**A tarefa:** Reescreva o trecho do texto sobre os 100 dias de isolamento que começa em "Ainda que ser" e termina em "maneira. Ingenuidade completa.", substituindo "isolamento" por "confinamento".

=== Texto fornecido ===

100 dias de isolamento: o que acontece lá fora e o que acontece aqui dentro

Pablo Picasso, 1956

Pablo Picasso, 1956

Ainda que ser ter atingido um ponto ideal e já com uma retomada gradual do trabalho e comércio em muitos locais, ultrapassamos a marca de 100 dias de isolamento social. Nos últimos dias ultrapassamos a triste marca de 60.000 mortes pela COVID-19, e a pandemia parece longe de estar controlada por aqui, registrando mais de mil óbitos diariamente. 

Era o final de março quando o isolamento passou a ser adotado por aqui. Lembro que a decisão de adotar o regime home office no trabalho veio até de maneira pouco planejada. Seriam apenas 15 dias no começo, para avaliarmos a necessidade de continuar o trabalho à distância. Apesar de ouvir notícias de outros países e suas quarentenas, não achei que por aqui a coisa aconteceria da mesma maneira. Ingenuidade completa. 

Naquela ocasião os casos ainda não passavam de 300 no país todo e os óbitos não chegavam a 10. O presidente já apostava na tese de histeria política e de que era apenas uma gripezinha. Notícias falsas já circulavam aos montes, muitas delas colocando a China como responsável pela disseminação planejada do vírus, como forma de prejudicar os mercados e empresas estrangeiras. Movimentos sociais já se mobilizavam para formar a proposta do que viria a ser o auxílio emergencial, e que depois o presidente quis avocar a paternidade. 

Poucos dias depois foi decretada a quarentena no Estado de São Paulo, de início até o começo de abril. Serviços não essências deveriam ser fechados. Depois disso, assistimos as primeiras imagens da cidade vazia e a coisa começava a tomar uma dimensão bastante real. O medo e a apreensão aumentaram, um problema de fora agora estava chegando perto. Os 15 dias em home office certamente seriam maiores.

=== Informações fornecidas ===

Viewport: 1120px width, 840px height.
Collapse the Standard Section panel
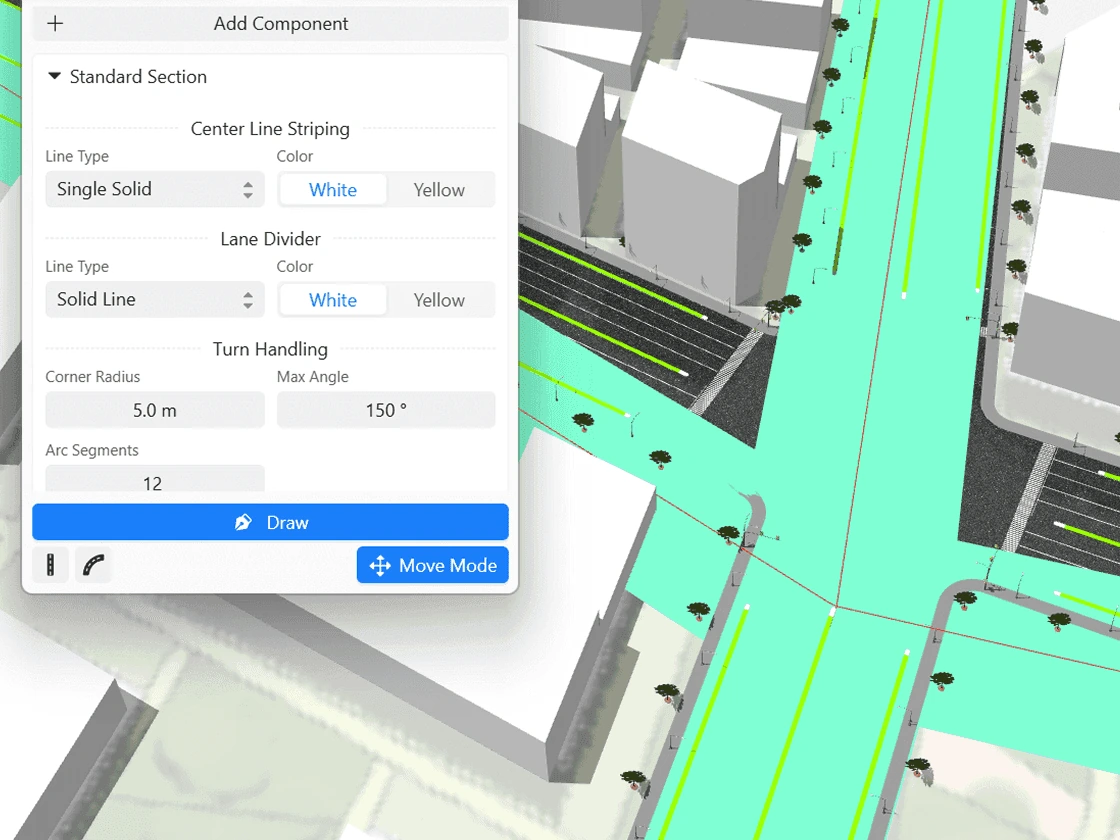55,77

===

**Resposta esperada:**
Ainda que ser ter atingido um ponto ideal e já com uma retomada gradual do trabalho e comércio em muitos locais, ultrapassamos a marca de 100 dias de confinamento social. Nos últimos dias ultrapassamos a triste marca de 60.000 mortes pela COVID-19, e a pandemia parece longe de estar controlada por aqui, registrando mais de mil óbitos diariamente. 

Era o final de março quando o confinamento passou a ser adotado por aqui. Lembro que a decisão de adotar o regime home office no trabalho veio até de maneira pouco planejada. Seriam apenas 15 dias no começo, para avaliarmos a necessidade de continuar o trabalho à distância. Apesar de ouvir notícias de outros países e suas quarentenas, não achei que por aqui a coisa aconteceria da mesma maneira. Ingenuidade completa.